Set of tasks »
1. List the performers that the blog post about Bowie names as "on the edge performers."
2. According to the blog post about Bowie, how much money did The Guardian lose last year?

Showing posts with label heroes. Show all posts
Showing posts with label heroes. Show all posts

Saturday, 12 January 2013

Let's (not) dance


Bowie released a single this week. He hadn’t released one for a while. He’s sixty six you know? Pensionable, bus pass and heating allowance qualifier. It was a number about Berlin – retelling stories and past glories – hanging with Iggy and wearing black and that.   Then out of the woodwork came all the glam queens and diamond dogs to pledge allegiance to the starman. You know Jonathan Ross gets a front page leader in The Guardian to basically tells us how hip and connected he is. And you wonder why the Guardian lost £44 million pounds last year – I wonder. I wonder why why why why why.  You’ve got Skyped calls to old producers, friends on Radio 4 and fans in the street – all ready to tell their Bowie story. I don’t have one. I’m going to make one up today.

I think I’ve said it before – but I don’t quite get Bowie.

There’s always some writing about him playing with the expectations of the audience – the boundaries. But he’s selling pop music isn’t he – you’re not really playing with our expectations are you? I mean it’s gonna be a tune – he’s not going to really play with our expectations of the genre is he? It will be a tune – last around four minutes – have a chorus and bits we can hum. He might dye his hair – he might put on a bit of slap – he may well ask Ronson to grow his sideburns and wear a bit of gold. We will not come out of that dumbfounded – confused or knowing anymore than we did before.  

We will be entertained. Happily sated on melody and performance.

There’s nothing wrong with that. Just stop making it into something more. I like music. You know David didn’t "challenge the core belief of rock music of its day’ as his biographer stated by adding a  bit of spoken word in Future Leader before the seven minutes of Diamond Dogs kicked in. Yes – you read it right – seven minutes of sub Rolling Stones swagger.  David made records – appropriated this and that and sold a lot of them.

Who has ever ‘challenged’ the core belief of rock music? What does that phrase actually mean? Iggy, Lou, Rob Tyner – on the edge performers – challenging the core belief of rock – oh pleaseeeee.

Perhaps I need educating. Schooling in Bowie’s ways and given reasons as to why this monarch of pop is vibrant, relevant and exciting. Perhaps I should dig out those albums picked up in second hand shops and start listening again – they are nestling in the collection – from Space Oddity to one where he seems painted blue or some such thing. I forget its name.

Data shown »
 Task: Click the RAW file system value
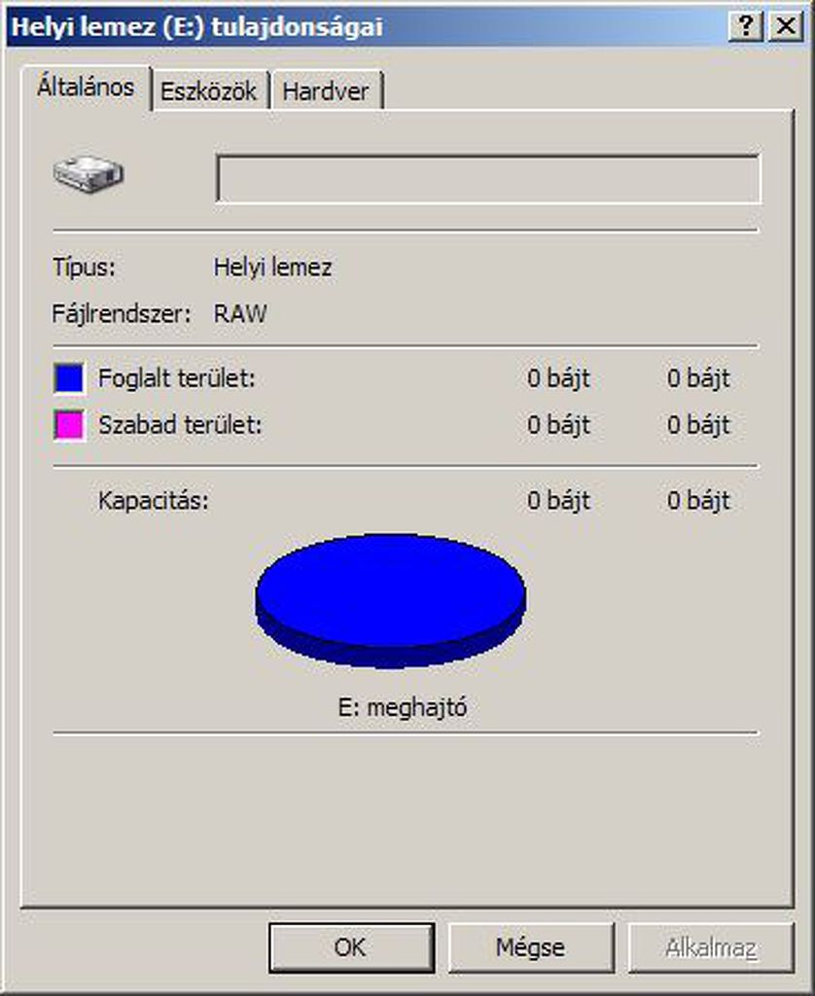tap(240, 314)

Results of the tasks »
1. Iggy, Lou, Rob Tyner

2. £44 million